Sometimes the simplest mantraps were the best. One of my favorites was a plain double-aught buck round lodged against a cement nail as a trigger. The shells were cut-downs, inside the door. The nails were in a parallel vertical row under thin spackle inside the wall. I had removed the doorstop so the door would impact the wall, and when it did, the array went off all at the same time. The topmost two shells caught the first shotgunner right in the head, splashing Blackhawk with brains and teeth. The disintegrating door provided extra shrapnel.

There's only one way to outdraw three expert men with automatic handguns and shotguns, and that is with a bigger shotgun.

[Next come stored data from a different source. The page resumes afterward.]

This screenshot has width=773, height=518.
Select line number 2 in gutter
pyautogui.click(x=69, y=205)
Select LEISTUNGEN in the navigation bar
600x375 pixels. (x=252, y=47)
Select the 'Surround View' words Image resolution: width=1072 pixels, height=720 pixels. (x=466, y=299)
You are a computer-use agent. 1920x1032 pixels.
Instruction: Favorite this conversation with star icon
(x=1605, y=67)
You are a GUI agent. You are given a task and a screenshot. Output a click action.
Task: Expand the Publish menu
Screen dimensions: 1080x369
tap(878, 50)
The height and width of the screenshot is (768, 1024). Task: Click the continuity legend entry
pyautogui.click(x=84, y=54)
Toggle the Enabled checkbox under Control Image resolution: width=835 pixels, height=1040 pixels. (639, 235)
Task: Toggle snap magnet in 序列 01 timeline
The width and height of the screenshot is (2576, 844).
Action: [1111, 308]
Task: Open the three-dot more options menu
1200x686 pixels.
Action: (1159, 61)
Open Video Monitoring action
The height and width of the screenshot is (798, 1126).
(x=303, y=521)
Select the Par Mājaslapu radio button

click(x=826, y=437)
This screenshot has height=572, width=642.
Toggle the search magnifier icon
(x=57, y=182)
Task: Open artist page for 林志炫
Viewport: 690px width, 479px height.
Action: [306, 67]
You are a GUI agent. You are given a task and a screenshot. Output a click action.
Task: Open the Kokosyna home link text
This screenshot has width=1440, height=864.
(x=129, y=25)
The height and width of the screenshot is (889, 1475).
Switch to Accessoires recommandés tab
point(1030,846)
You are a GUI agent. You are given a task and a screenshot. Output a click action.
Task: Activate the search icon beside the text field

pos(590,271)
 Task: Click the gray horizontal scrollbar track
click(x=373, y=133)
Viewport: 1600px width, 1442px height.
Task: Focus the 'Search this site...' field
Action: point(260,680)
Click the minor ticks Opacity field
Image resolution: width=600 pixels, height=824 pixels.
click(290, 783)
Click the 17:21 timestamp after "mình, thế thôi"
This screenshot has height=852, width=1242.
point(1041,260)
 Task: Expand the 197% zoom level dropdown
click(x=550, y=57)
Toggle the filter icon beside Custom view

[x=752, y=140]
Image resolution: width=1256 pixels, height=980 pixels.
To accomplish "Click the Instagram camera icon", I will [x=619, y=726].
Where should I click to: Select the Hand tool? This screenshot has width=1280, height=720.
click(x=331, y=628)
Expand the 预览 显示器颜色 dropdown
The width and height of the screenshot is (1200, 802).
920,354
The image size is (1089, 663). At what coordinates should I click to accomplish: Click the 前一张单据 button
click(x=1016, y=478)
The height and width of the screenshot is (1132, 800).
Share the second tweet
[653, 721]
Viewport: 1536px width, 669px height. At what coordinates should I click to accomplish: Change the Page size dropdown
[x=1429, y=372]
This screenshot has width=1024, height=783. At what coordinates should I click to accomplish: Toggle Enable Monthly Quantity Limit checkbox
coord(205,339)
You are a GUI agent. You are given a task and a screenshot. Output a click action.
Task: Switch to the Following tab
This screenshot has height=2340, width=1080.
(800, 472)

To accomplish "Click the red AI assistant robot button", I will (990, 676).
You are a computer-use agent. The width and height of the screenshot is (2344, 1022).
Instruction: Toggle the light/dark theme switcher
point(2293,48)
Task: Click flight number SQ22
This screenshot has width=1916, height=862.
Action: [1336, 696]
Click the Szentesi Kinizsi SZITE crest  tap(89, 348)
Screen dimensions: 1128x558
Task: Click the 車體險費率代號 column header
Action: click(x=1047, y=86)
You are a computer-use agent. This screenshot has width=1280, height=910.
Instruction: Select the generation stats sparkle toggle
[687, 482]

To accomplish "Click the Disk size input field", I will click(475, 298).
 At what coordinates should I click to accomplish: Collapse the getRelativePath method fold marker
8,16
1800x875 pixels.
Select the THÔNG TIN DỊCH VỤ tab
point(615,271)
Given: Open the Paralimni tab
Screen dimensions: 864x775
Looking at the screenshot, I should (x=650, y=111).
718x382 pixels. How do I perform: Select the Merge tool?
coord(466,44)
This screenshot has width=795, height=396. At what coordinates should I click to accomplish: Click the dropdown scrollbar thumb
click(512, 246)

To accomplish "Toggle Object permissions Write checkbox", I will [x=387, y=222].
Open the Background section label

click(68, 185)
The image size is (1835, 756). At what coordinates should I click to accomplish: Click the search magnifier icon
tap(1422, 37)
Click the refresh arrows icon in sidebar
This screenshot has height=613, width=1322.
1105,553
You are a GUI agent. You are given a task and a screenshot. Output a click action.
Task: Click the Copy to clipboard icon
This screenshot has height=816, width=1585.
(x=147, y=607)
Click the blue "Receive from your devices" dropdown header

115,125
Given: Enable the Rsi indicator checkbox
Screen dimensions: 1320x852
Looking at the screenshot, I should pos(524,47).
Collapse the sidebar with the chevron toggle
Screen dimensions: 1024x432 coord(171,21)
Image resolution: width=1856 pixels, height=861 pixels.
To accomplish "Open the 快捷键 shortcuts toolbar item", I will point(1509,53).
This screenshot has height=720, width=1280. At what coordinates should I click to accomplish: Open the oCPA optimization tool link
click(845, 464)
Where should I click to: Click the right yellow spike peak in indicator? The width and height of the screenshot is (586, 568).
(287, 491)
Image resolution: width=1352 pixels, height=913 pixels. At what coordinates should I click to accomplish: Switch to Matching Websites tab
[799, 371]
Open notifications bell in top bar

My AA12—Atchisson Assault Shotgun—is a drum-fed nightmare that can spit five rounds per second on full auto, and my loads were Frag-12s, high-explosive antipersonnel armor-piercers with a burst radius of nine feet. Some maniac in Britain had modified a standard three-inch twelve-gauge shell to deploy tiny rocket fins for stabilization, arm three meters from the muzzle, and detonate on impact. The drum holds twenty of these bad boys, which should inspire your awe. Great if you have to pulp a roomful of terrorists through a window from a hundred yards away; not so great for close quarters, where there was a danger of eating your own frags … unless you have a specialist mess with the fusing and were prepared to deal with the consequences. My rounds came from the same fellow who custom-loaded the cartridges for my long-lost new Kimber. The AA12 has such a controlled kick that you can fire it one-handed, Arnie-style.